These kind of issues always make me stress the importance of SureBackup. Many users consider setting up SureBackup jobs to be a low priority when compared to actual backups - however, only SureBackup is able to catch these kind of issues. Interestingly enough, a lot of people seem to recognize the importance of backup integrity testing, in fact our Backup Validator tool seems to be very popular. I do agree that integrity checks are important, in fact I have dedicated the entire VeeamON breakout session to "classic" data corruption issues. However, integrity checks will not detect corruption issues similar to the above. And yet, these sort of issues are much more common. I cannot stress this enough, especially in light of enhancements we are adding to our Backup Validator tool in v8. These enhancements are based on your feedback, but they do not mean that Backup Validator is the future. It has its use in detecting storage level corruptions, but only SureBackup can guarantee you the ability to recover.
Stoo
Service Provider
Posts: 5
Liked: never
Joined: Aug 23, 2013 8:42 am
Full Name: Stu P.
Contact:

Re: VMware CBT bug KB 2090639

Post by Stoo »

Has anyone actually come across this bug 'in the wild' yet and have personal experience of how it manifests?

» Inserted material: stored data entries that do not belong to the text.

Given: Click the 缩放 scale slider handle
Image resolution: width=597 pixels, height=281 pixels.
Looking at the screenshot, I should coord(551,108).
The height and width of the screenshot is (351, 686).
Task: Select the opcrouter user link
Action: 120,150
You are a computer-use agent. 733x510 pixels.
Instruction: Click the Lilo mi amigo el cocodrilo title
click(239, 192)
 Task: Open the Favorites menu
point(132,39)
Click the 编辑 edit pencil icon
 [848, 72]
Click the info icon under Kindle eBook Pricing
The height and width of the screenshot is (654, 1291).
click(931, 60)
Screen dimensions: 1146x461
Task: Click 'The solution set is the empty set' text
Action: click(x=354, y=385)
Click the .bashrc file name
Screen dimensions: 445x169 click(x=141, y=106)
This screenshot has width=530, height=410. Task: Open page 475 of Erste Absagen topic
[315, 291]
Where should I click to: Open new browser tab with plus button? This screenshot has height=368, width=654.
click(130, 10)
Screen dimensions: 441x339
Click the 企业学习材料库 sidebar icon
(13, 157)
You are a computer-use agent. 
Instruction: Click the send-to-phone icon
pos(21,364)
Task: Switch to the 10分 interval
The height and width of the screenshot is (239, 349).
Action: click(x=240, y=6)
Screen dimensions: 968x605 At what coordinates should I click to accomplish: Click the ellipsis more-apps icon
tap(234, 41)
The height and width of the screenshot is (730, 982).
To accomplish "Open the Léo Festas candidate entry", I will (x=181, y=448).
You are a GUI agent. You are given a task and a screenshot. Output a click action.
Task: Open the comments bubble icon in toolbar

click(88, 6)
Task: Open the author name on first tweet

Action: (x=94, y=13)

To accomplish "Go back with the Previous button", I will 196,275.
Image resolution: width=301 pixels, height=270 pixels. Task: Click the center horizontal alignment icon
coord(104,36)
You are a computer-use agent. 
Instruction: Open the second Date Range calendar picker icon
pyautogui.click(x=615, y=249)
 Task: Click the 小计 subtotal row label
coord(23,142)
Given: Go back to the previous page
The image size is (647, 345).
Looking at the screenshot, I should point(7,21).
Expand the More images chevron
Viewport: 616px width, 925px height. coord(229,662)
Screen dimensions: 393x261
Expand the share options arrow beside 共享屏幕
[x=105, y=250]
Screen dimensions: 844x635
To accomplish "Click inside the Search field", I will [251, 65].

Keen to know whether this will trash the entire 128Gb+ disk's structure and file headers, making it effectively unusable/unmountable, or whether theoretically, if i'm able to use the windows guest File-Level-Restore wizard which creates vmdk mountpoints in C:\veeamflr on my backup server, and it successfully enumerates the entire drive's contents and directory structure, i should be in the clear?
Reimold
Enthusiast
Posts: 41
Liked: 1 time
Joined: Sep 07, 2009 11:58 am
Full Name: Dirk Reimold
Contact:

Re: VMware CBT bug KB 2090639

Post by Reimold » 1 person likes this post

I have opened a ticket at VMware this morning and just got a call from their support:

- they will check if this Problem only affects disks that are expanded from under 128 GB to a size greater that128 GB and get back to me.
- there is no fix available in the near future
- there are not much support requests about that CBT bug and only one real case is linked to that KB document
- to disable CBT the VM has to be powered off - no other way is available
jklimo
Lurker
Posts: 1
Liked: never
Joined: Apr 30, 2014 2:20 pm
Full Name: Johnathan Klimo
Contact:

Re: VMware CBT bug KB 2090639

Post by jklimo »

MrSpock wrote:Let me add one question to Dirk's list:

- Will the CBT be automatically reset if I manually make an "Active Full" backup?

Best regards,

Johan
Great question. I've been researching this as well, and haven't found clarity/details yet re: CBT when Veeam completes Active Full backup jobs.

John
Khue
Enthusiast
Posts: 67
Liked: 3 times
Joined: Sep 26, 2013 6:01 pm
Contact:

Re: VMware CBT bug KB 2090639

Post by Khue »

Reimold wrote: - to disable CBT the VM has to be powered off - no other way is available
Data Protector (HP Product) used to have CBT issues all the time which would require you to disable and re-enable CBT. You may want to check, but I'd imagine you also have to delete the existing change block database (*.ctk files).
jklimo wrote: I've been researching this as well, and haven't found clarity/details yet re: CBT when Veeam completes Active Full backup jobs.
Just a guess based on my statement above, but I would imagine CBT would have to be completely turned off and then re-enabled by the job. The takeaway is that the change block tracking database get's fubard and the only work around is to wipe it and start from scratch. I would imagine when you add blocks to the vmdk past 128 gigs, it requires the cbt database to go through some process of growth and VMware's method of adding that to the existing database is destructive.
dzeleski
Novice
Posts: 3
Liked: 1 time
Joined: Sep 12, 2014 2:54 am
Full Name: Dylan Zeleski
Contact:

Re: VMware CBT bug KB 2090639

Post by dzeleski » 1 person likes this post

Reimold wrote: - to disable CBT the VM has to be powered off - no other way is available
As far as I am aware you can set CBT to disabled, snap the VM, remove the snap, and that should reset CBT(powercli). There are a few blogs stating this is the case, im waiting on my call back from veeam now.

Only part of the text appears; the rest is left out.